On the way home from visiting his father in the hospital, Jeffrey discovers an ant-infested severed ear, which we later learn belongs to Dorothy’s husband. As the camera zooms into the ear, this serves as an introduction to Jeffrey’s dark journey. The bugs warn us of what we may encounter, while the ear -- which evokes an association with storytelling or listening but is here unnaturally detached from the body -- confirms the feeling that something is amiss. As we enter the darkness within the ear, we grasp that we are not in safe territory.

From this point, the use of light and darkness is also highly symbolic. After Jeffrey learns of the shady underworld beneath his seemingly wholesome hometown, Sandy (Laura Dern) tells him of a dream she had where our world was once consumed by only darkness -- but then a bright light and thousands of robins emerging from the black void altered this hopeless phase. At this point in his young life, Jeffrey knows very little about the outside world. However, he is a voyeur who is ultimately drawn to the darker parts of life that up until now have remained obscured from his sight. As Jeffrey descends further and further into the dark underbelly, he retreats away from the light, literally and figuratively, and gradually becomes covered in shadow.

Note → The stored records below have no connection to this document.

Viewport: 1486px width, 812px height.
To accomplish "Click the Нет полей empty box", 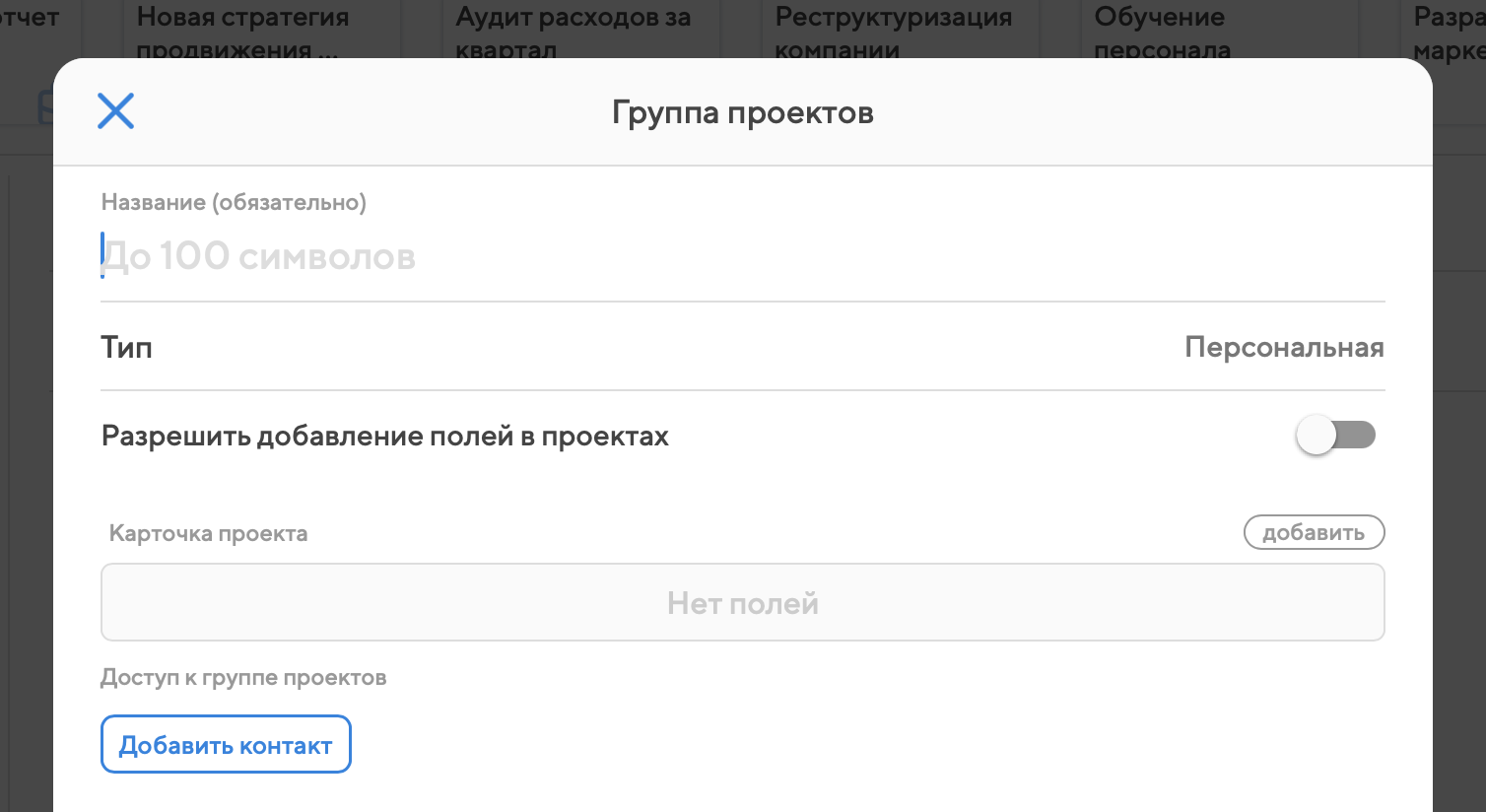I will point(742,602).
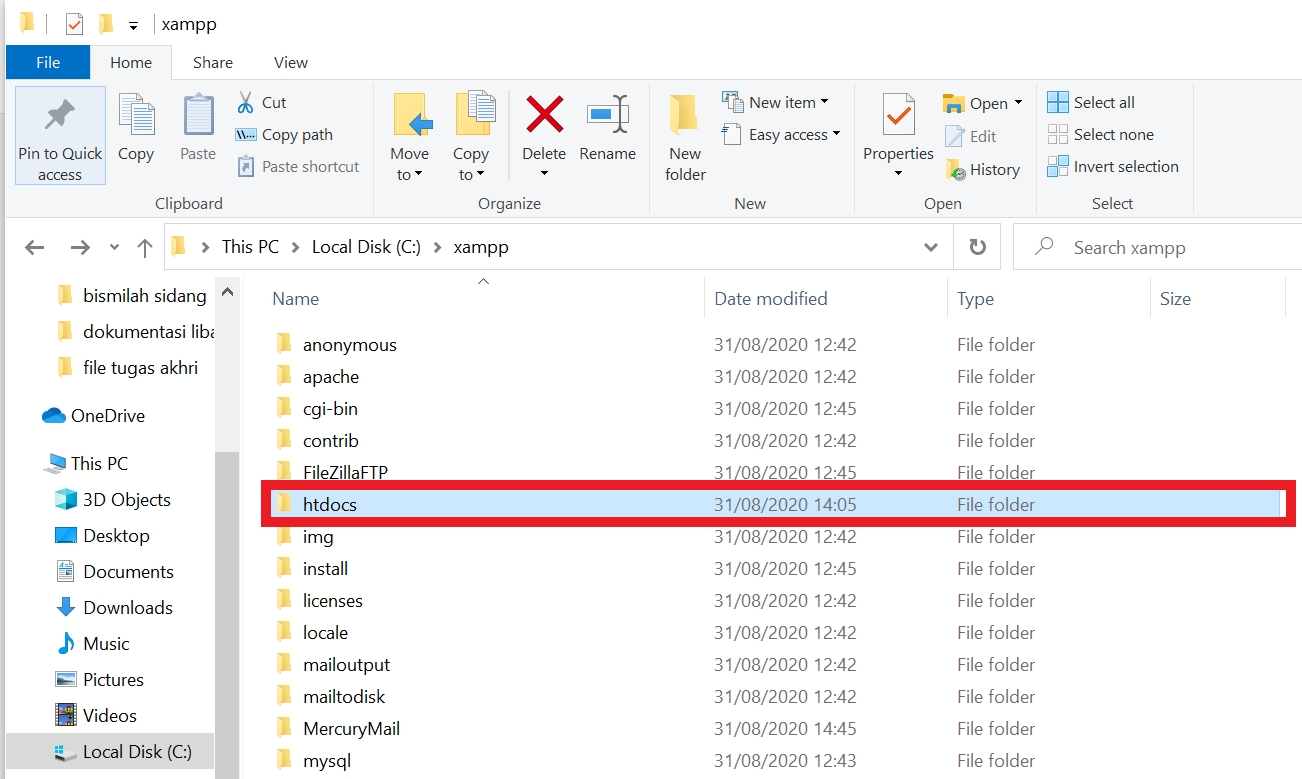Click the Pin to Quick access icon
This screenshot has height=779, width=1302.
click(x=60, y=117)
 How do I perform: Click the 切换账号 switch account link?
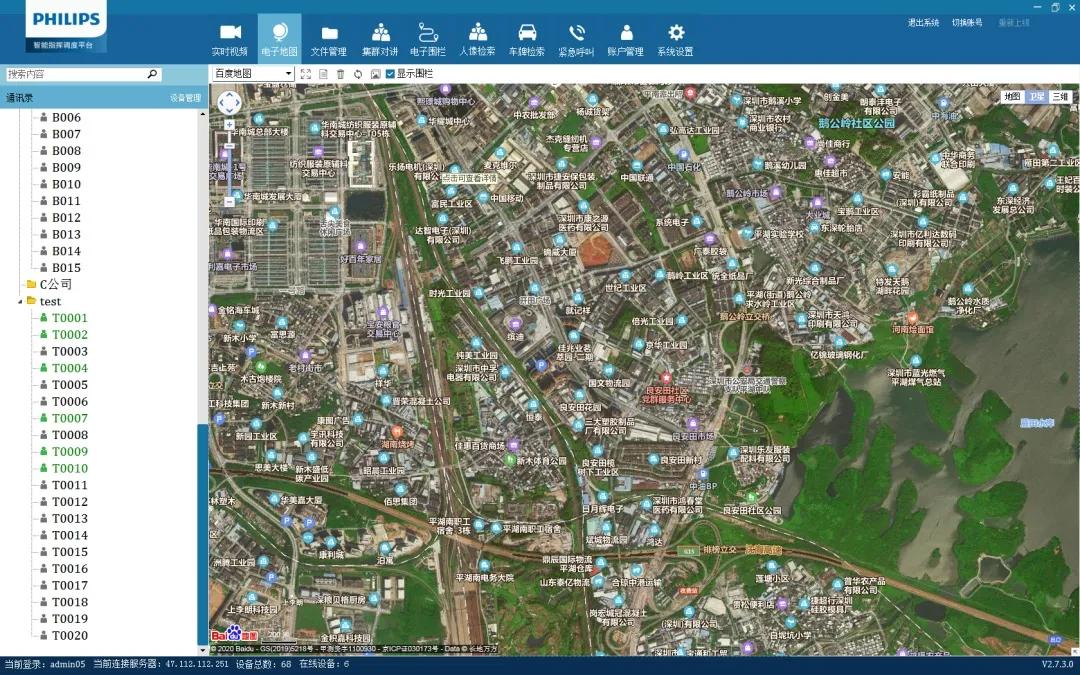point(967,23)
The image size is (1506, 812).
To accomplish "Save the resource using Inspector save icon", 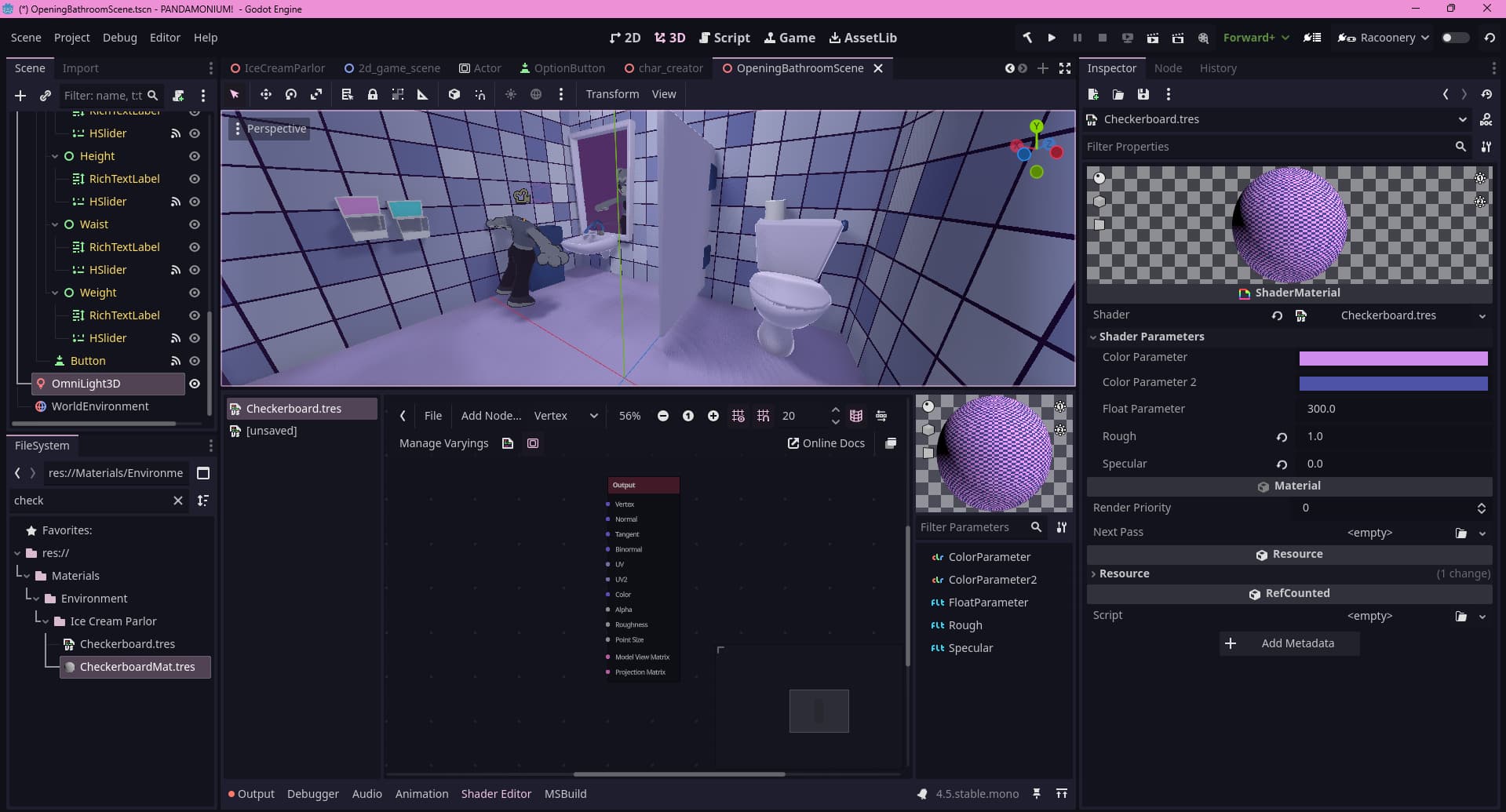I will point(1143,94).
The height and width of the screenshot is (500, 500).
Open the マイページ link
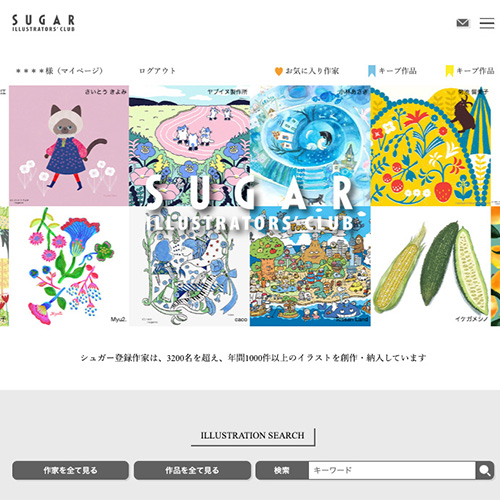coord(59,71)
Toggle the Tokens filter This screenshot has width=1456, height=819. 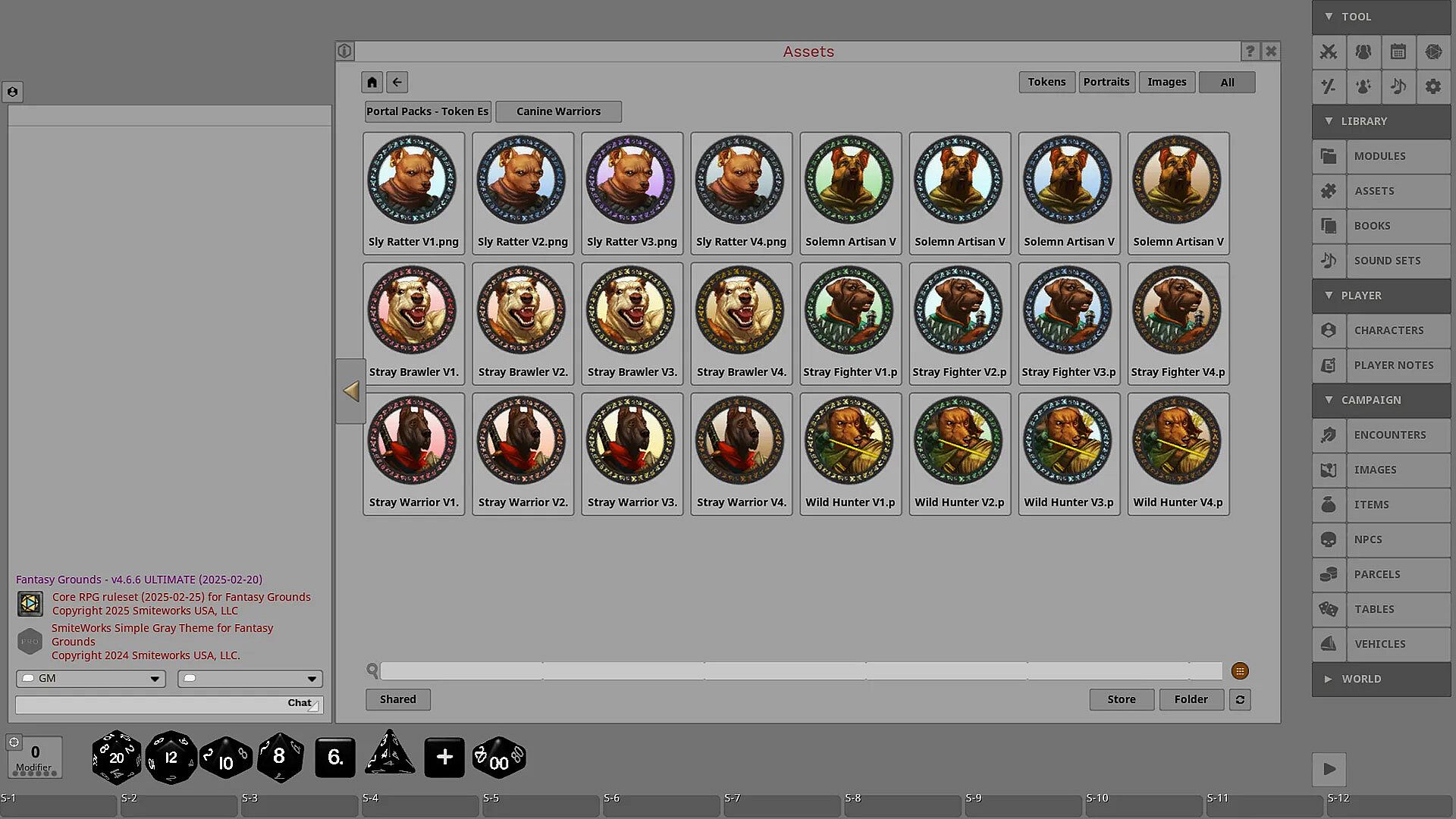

With the exception of one scene, wherein Jeffrey stakes out one of the villain's places of business, Frank is never exposed to sunlight. He is always seen in darkness. Notably, when Jeffrey submits to Dorothy’s desire that he hit her during a night of passion, the mysterious candle that has been burning throughout the film goes out. Although he doesn’t share the same level of depravity as Frank, who beats and rapes Dorothy, the snuffing out of the candle’s flame symbolically marks a moral low-point for Jeffrey.

At the end of the film, the audience appears to emerge from Jeffrey’s ear. This mirrors the decent the audience made into the severed ear towards the beginning of the film, implying that Jeffrey’s troubles have come to an end. At this point, Jeffrey and Sandy also spot a robin, like the ones in Sandy’s dream, eating a bug, like the ones that represent Frank. Thus, the film's resolution indicates that light has conquered the darkness, and good has won out over evil. 

Along the way, Blue Velvet also makes references to The Wizard of Oz (1939). In addition to bearing the same name as the Kansas ingenue, Lynch's damsel in distress wears a pair of red shoes similar to the ruby slippers that The Wizard of Oz’s Dorothy (Judy Garland) wore on the yellow brick road. Most importantly, this Dorothy is also is stuck in a dream (in this case, a nightmare) that she desperately wishes to escape. With the exit from the darkness in the end, Blue Velvet suggests that the innocent can wake up from even this darkest of dreams.

Light and dark, robins and insects, red shoes, and the severed ear are certainly memorable hallmarks of this 1980’s cult classic. The neo-noir Lynchian masterpiece employs these motifs to symbolize the never-ending battle between good and evil -- not just between the people like Jeffrey and Frank but also between the internal forces struggling within the curious voyeur and, ultimately, in all of us.